In 2752, this contract was coming to an end, and the Pitt administration pressed the Navy for an in-house design. Electronic Transport Controls’ Source Four Engines were selected, rated at the same 1.2 GW as Curtis’s Shakespeare engines, but delivering 30% more thrust (drawbar). This was enough to enable the prototype vessels to easily keep up with the main battle fleets of the time, and the substitution of 3500 gpm cargo pumps and a second, larger hangar area (added at the expense of a sick bay, and by shrinking the avionics bay - functions assumed by the capital ships of the battle fleet in any case) produced a vessel capable of replenishment under weigh operations. The first vessel in which all of these features appeared, Wichita, became the class leader (not the first vessel ordered to these specifications from the ground up, in breaking with past T2 tradition). In total, the Navy launched 45 Wichita oilers.

Problems, and Retirement:
All members of the T2 superfamily, with the exception of the Syracuse class, had in common a structural discontinuity at frame 72, and again at frame 201. External bracing (the so-called “bilge keel”) was intended to compensate for this, but T2 tankers suffered structural failures at a higher rate than many other vessels of the time. Rushed, substandard construction was blamed at the time, and did have a role in some incidents (e.g. the Yarm-on-Tees), but others occurred on vessels built in careful, well-respected yards where the standard of work was high. Various additional theories were put forth, including the sulphur content of the steel used, and “built-in stresses,” but none of the proposals led to successful amelioration of the problem. Computer analysis completed in the early 2800s, based on improved understanding of the physical stresses of a craft in space, showed that the “bilge keel” bracing failed to adequately address the loss of structural integrity caused by the interruption of the beam belt when the liquid storage tanks were expanded, and this is now the accepted reason for most failures.

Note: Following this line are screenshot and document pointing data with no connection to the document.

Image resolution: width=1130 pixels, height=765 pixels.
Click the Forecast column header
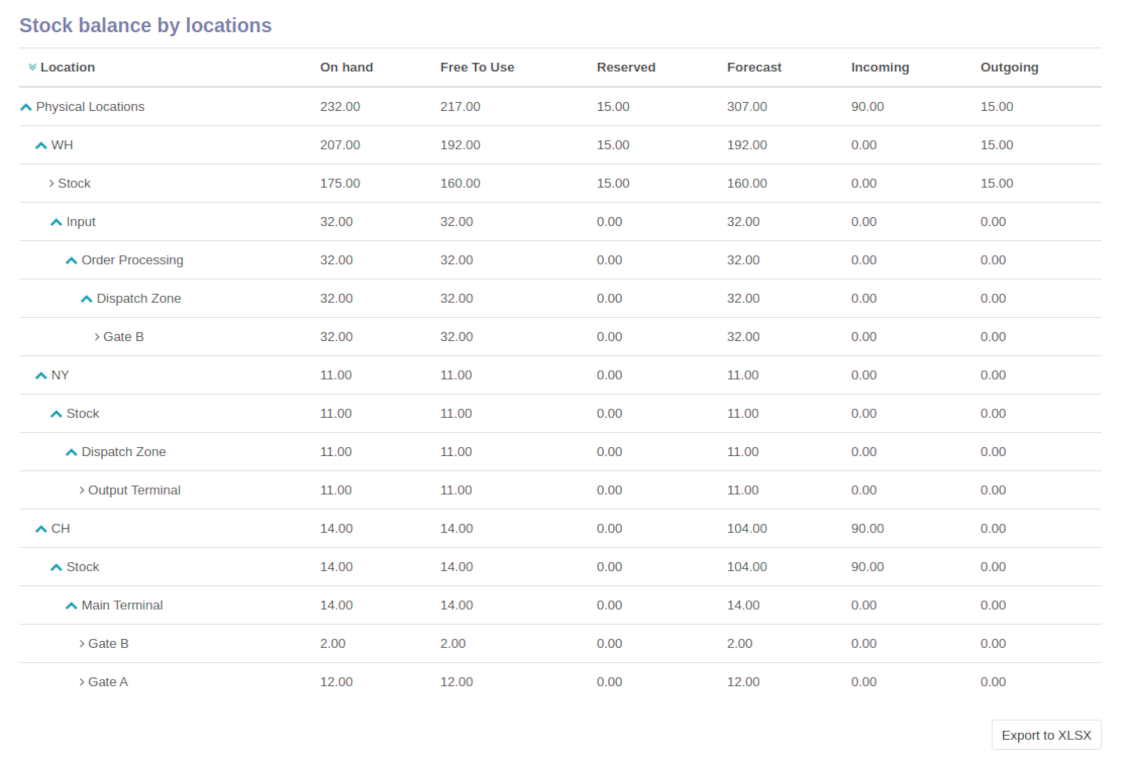[754, 67]

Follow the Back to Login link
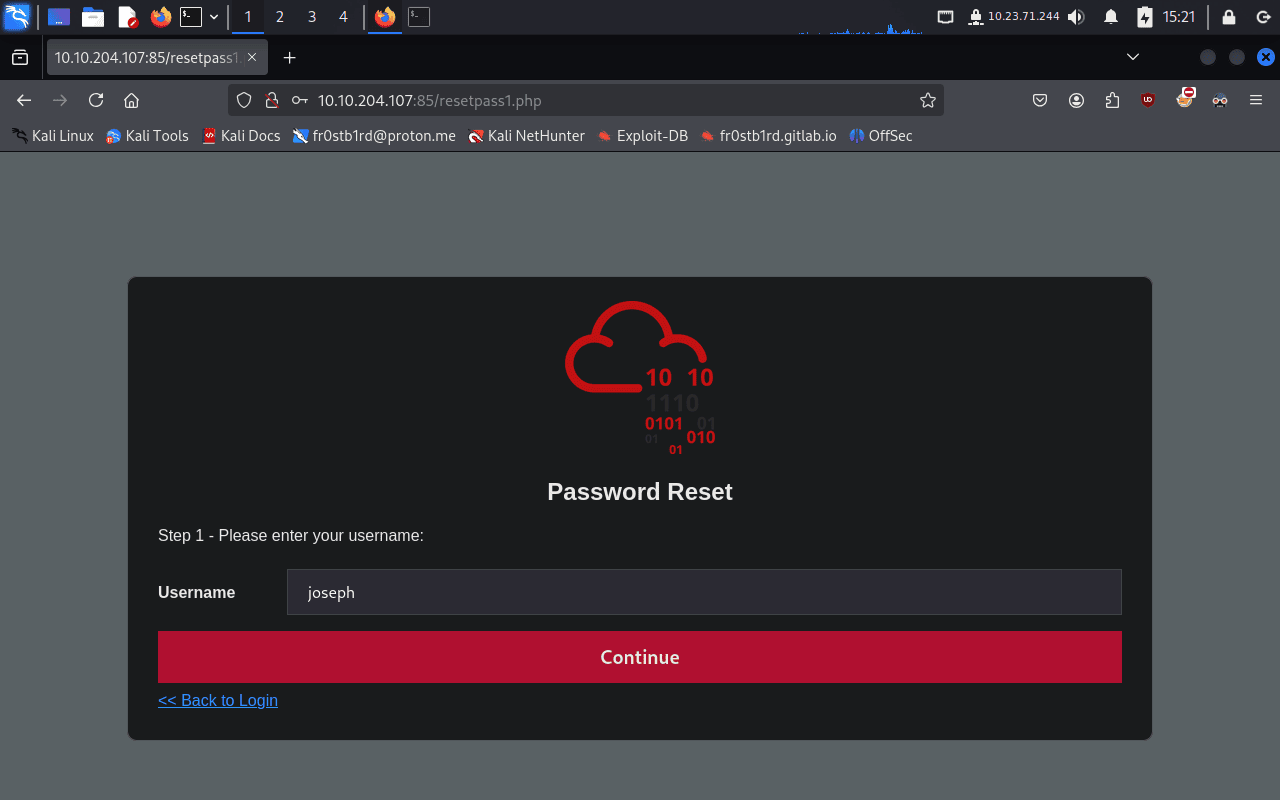[218, 700]
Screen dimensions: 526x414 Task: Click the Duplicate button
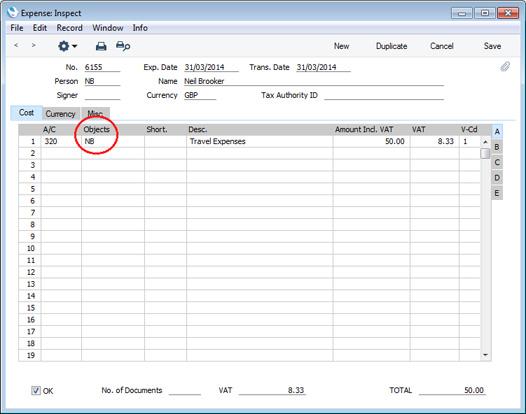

Regardless of the reason, by 2755 the T2 had earned a reputation as a poorly-built craft, prone to catastrophic structural failure, and various inspection and repair programs were initiated. Some of these helped, to a degree; but others perversely exacerbated the problem by focussing stresses on already weak areas of the hull. Orders for the design fell off. The last T2 launch (Owston Ferry, a Wichita class oiler) occurred in May of the following year.

Of all five classes together, approximately 1,000 T2 craft were built and launched over the program’s 24 years. The Navy divested itself of all of its T2 by 2762, though many continued with the Transport Board and civilian operators for many years after than time.